**Given information:**
Segment Open

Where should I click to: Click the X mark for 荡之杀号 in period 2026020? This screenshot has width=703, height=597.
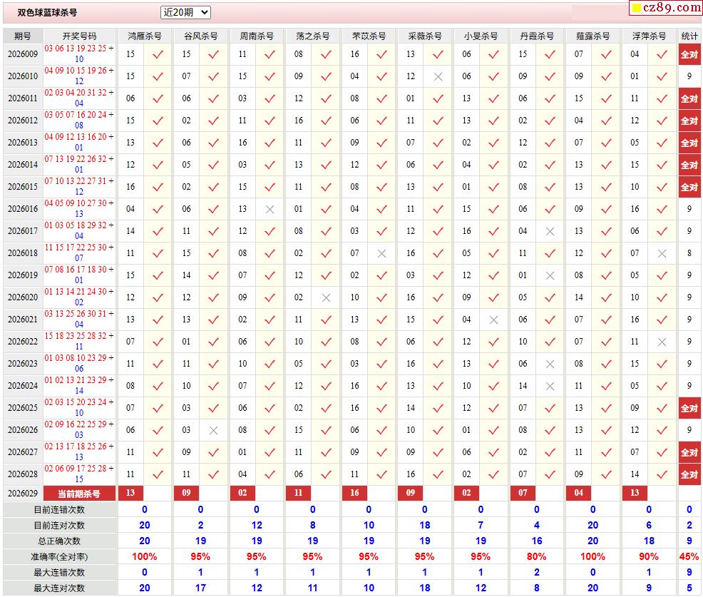tap(326, 297)
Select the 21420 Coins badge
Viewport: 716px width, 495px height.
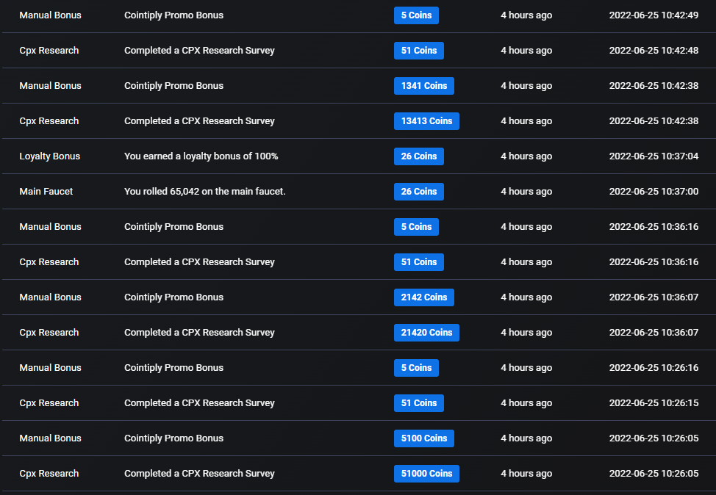click(x=426, y=333)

Segment Closed

**Activity:** All the records need to be repeated exactly, with the images dropped.

**Final answer:**
Where should I click to: Click the X mark for 荡之杀号 in period 2026020? This screenshot has width=703, height=597.
tap(326, 297)
Select the 21420 Coins badge
Viewport: 716px width, 495px height.
click(x=426, y=333)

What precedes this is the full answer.